Required work:
In the answer, transcribe exactly the lines from the beginning of the material through the line holding "The image size is (450, 646).", and skip every picture.
------------------------------------------------------------
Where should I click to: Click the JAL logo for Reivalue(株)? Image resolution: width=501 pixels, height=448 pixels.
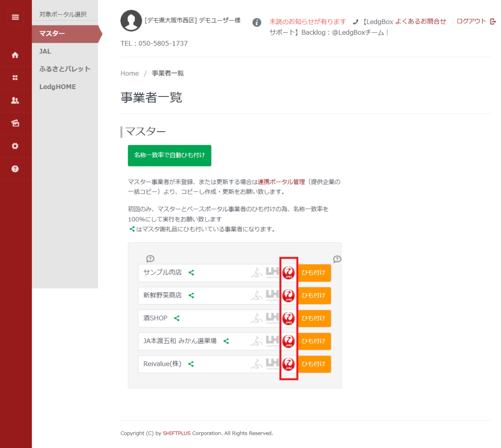(x=289, y=364)
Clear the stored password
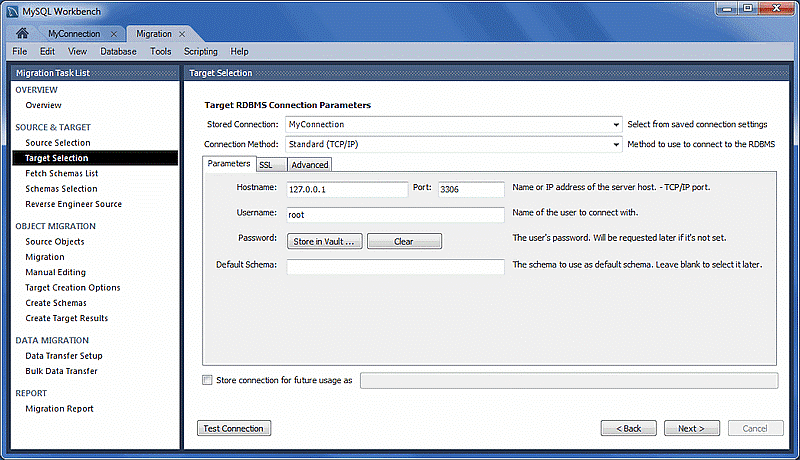Screen dimensions: 800x460 pos(404,241)
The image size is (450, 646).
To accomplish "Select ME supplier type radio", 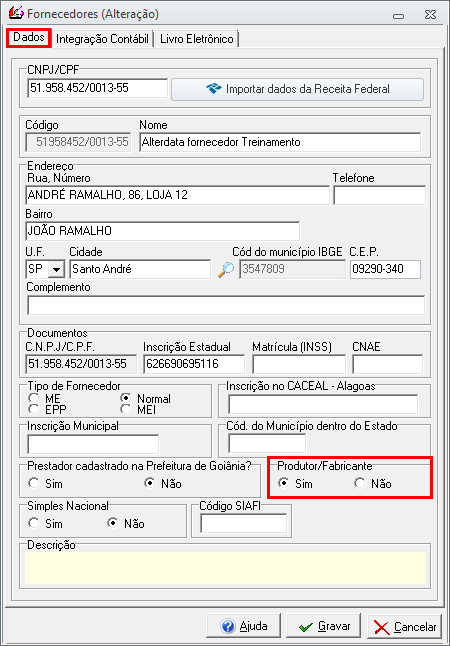I will pyautogui.click(x=33, y=398).
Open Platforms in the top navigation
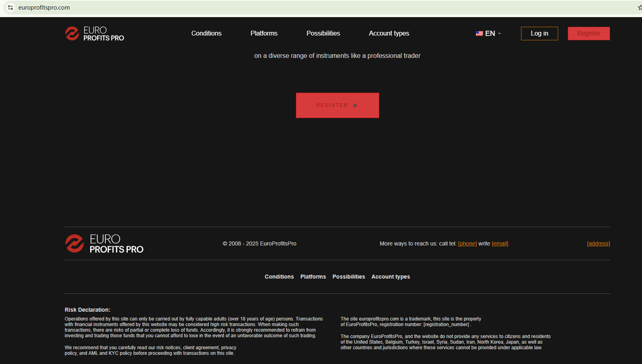Viewport: 642px width, 364px height. (264, 34)
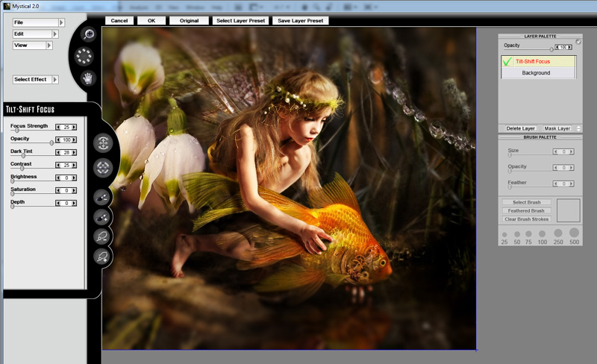Pick the 25 brush size preset
This screenshot has height=364, width=597.
[x=504, y=234]
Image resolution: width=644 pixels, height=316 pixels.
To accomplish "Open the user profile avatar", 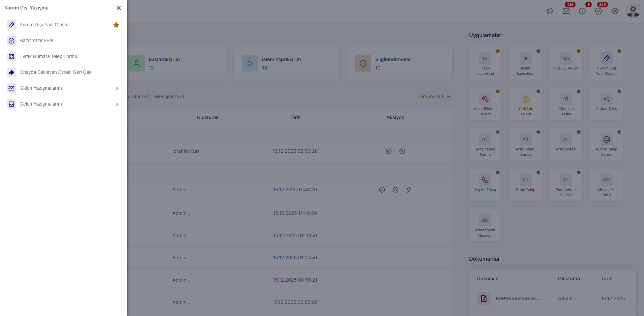I will [x=633, y=11].
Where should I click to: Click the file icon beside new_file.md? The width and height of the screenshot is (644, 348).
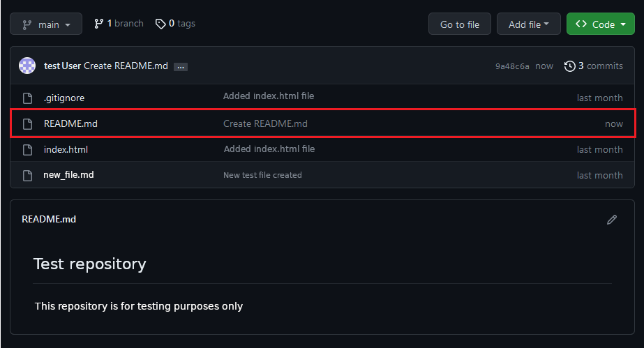click(28, 175)
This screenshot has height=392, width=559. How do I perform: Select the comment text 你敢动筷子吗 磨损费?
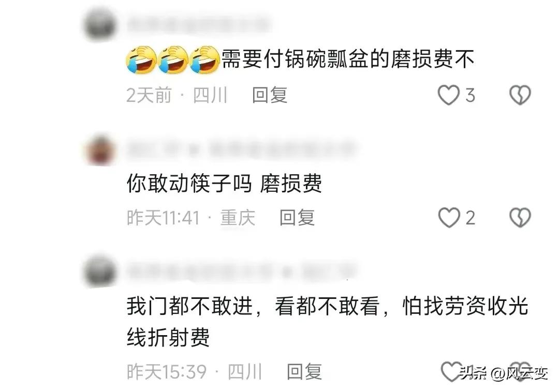click(224, 184)
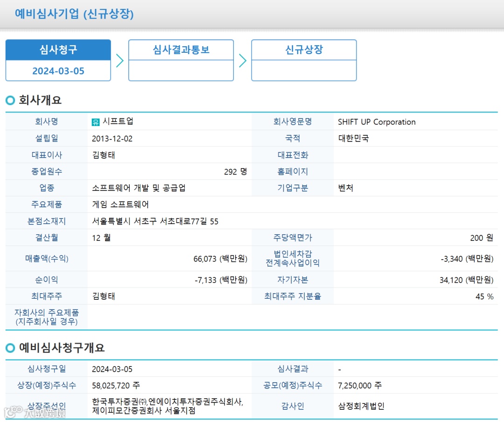
Task: Click the KOSDAQ market icon beside 시프트업
Action: click(x=96, y=122)
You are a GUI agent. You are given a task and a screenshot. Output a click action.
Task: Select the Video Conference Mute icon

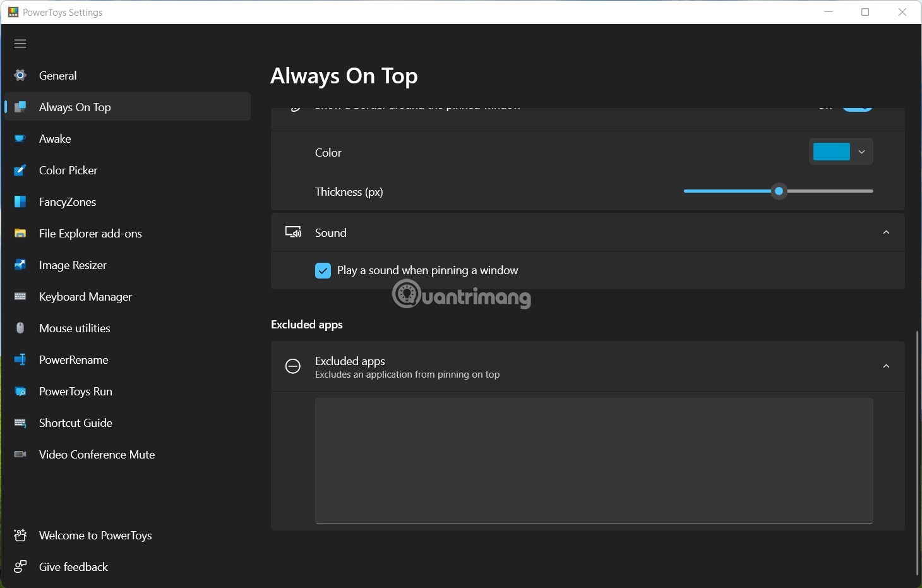click(x=20, y=454)
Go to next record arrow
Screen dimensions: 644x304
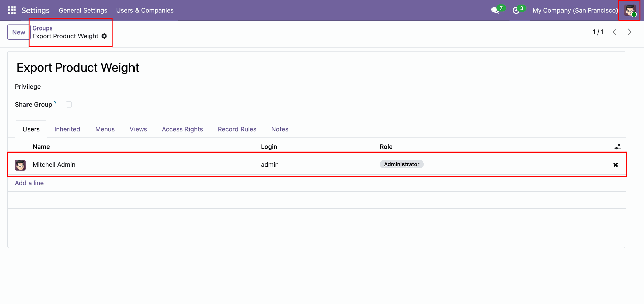pyautogui.click(x=629, y=32)
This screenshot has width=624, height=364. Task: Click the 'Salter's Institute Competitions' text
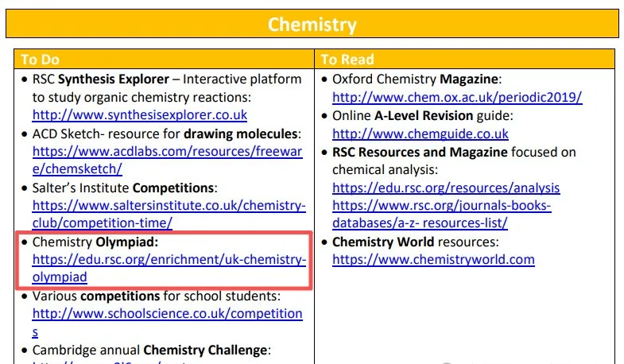coord(123,188)
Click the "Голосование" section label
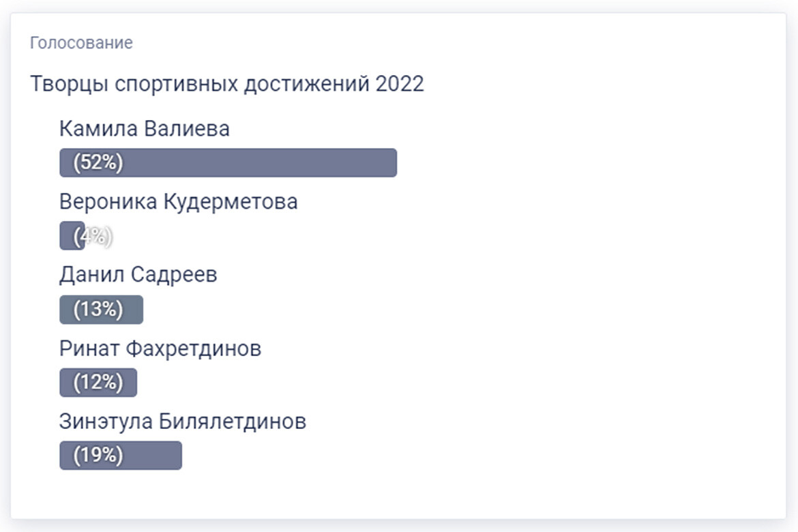 pyautogui.click(x=81, y=43)
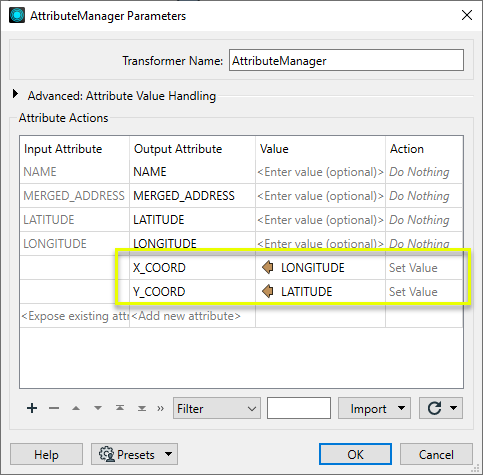
Task: Open the refresh button dropdown arrow
Action: coord(454,408)
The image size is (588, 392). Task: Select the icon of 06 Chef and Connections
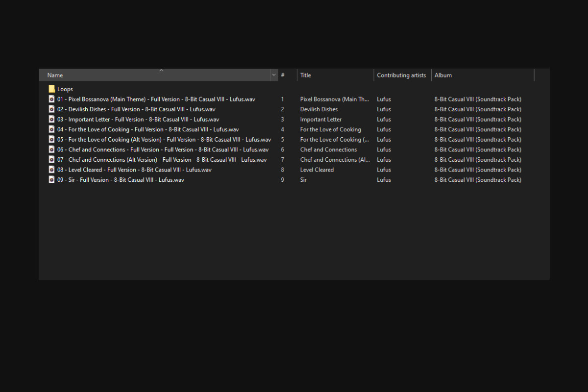point(51,149)
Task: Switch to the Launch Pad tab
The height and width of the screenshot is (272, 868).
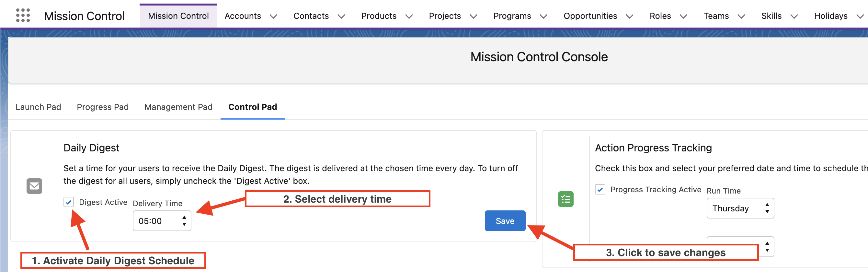Action: pos(38,107)
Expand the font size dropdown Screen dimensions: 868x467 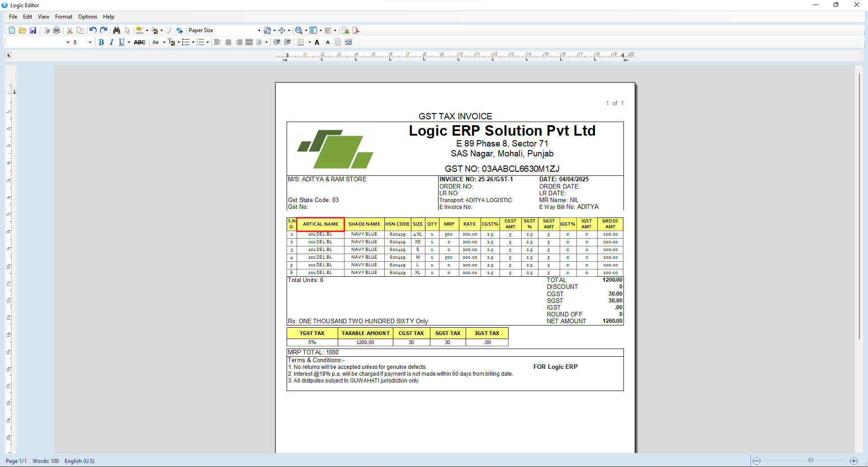point(90,42)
------------------------------------------------------------
The answer:
Where should I click to: Click the JAL logo for Reivalue(株)? Image resolution: width=501 pixels, height=448 pixels.
(x=289, y=364)
Clear the stored password
Screen dimensions: 800x460 pos(404,241)
The image size is (450, 646).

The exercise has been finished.